# BetaNegBinFit
## A very brief manual
The cornerstones (or rather, to be more precise, parts that are supposed to be used by a user, rather than a developer) of **BetaNegBinFit** are *model* classes that do model certain distribution and do some heavy lifting. At the moment, there are 2 models available:
* `ModelMixture` -- a model that models counts at a certain slice as a mixture of 2 binomial-alike distributions;
* `ModelLine` -- this can be thought of as a composition of a lot of `ModelMixture`s (their number is equal to a number of slices), but they are linked via constraining *r* parameter to a linear function of slice.
Both models can use either negative-binomial or beta-negative-binomial distribution (see `model` argument of their `__init__` methods).

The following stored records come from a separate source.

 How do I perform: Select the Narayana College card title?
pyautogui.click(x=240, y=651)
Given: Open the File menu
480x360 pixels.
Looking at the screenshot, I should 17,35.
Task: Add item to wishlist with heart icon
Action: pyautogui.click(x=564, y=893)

### Use example: *ModelMixture"
Running `ModelMixture` is as simple as:
```
from betanegbinfit import ModelMixture
m = ModelMixture(bad=2, left=4)
res = m.fit(some_slice)
```
Then, you can inspect parameters through examining the `res` variable which is a fairly self-explanotory `dict`.
#### Some_slice?
Assume that we want to get slice of refs with fix__c = 23 for BAD=3 for our *chipseq*-dataset, `some_slice`. We suggest doing it this way:
```
data_folder = 'Data'
data_file = os.path.join(data_folder, 'chipseq.tsv')
bad = 3
fix_c = 23
dfo = pd.read_csv(data_file, sep='\t')
dfo = dfo[dfo.BAD == bad]
refs = dfo.REF_COUNTS
alts = dfo.ALT_COUNTS
some_slice = refs[alts == c]
```
### Use example: *ModelLine*
`ModelLine` is ran similarly, but this time we pass whole data to the `fit` method instead of a single slice:
```
from betanegbinfit import ModelLine
m = ModelLine(bad=2, left=4)
res = m.fit(data)
```
We advise that data is a n x 2 numpy array rather than pandas DataFrame (where the 1st column stands for reference allele counts and the 2nd for alt counts), however if that is not the case, `ModelLine` will try to guess ref count, alt count and BAD columns from the dataframe.
### Statistics
`stats` module has a number of functions that can be of interest to a prospective user:
1. `rmsea` - calculate RMSEA goodness-of-fit statistic;
2. `calc_pvalues` - calculate p-value for each of snp;
3. `calc_eff_sizes` - calculate "effect sizes" for each of snp;
4. `calc_adjusted_loglik` - calcualte adjusted loglikelihood: adjusted loglikelihood is just a likelihood correct for its parameters geometry. It is done vis subtracting logdet of Fisher information matrix.
#### Automatic everything & multiprocessing
However, instead of manually creating instances of model classes and working through **BetaNegBinFit** methods, it might be much more preferential to run a single to-use function. The package has `utils.run` function that is very easy to use and also does parallelization. See *test.py* for a real (and a very short one) example. Most importantly, it produces tabular data that can be easily analyzed in a downstream analysis.
Also, it has plenty of arguments that can be taked advantage of to do some preprocessing which might be crucial for some datasets.
**Please note, that all functions have plenty of optional arguments and they all are documented, so please consider reading through `help(function of interest)`.**
### A note on performance
As far as we are concerned, **BetaNegBinFit** should work within a manageable amounts of time. For insance, when `ModelLine` with `model='BetaNB'` ran against *chipseq.tsv* dataset, it finishes in 6 minutes when ran at Ryzen 5600U. It does so under 2 minutes with `model='NB'`.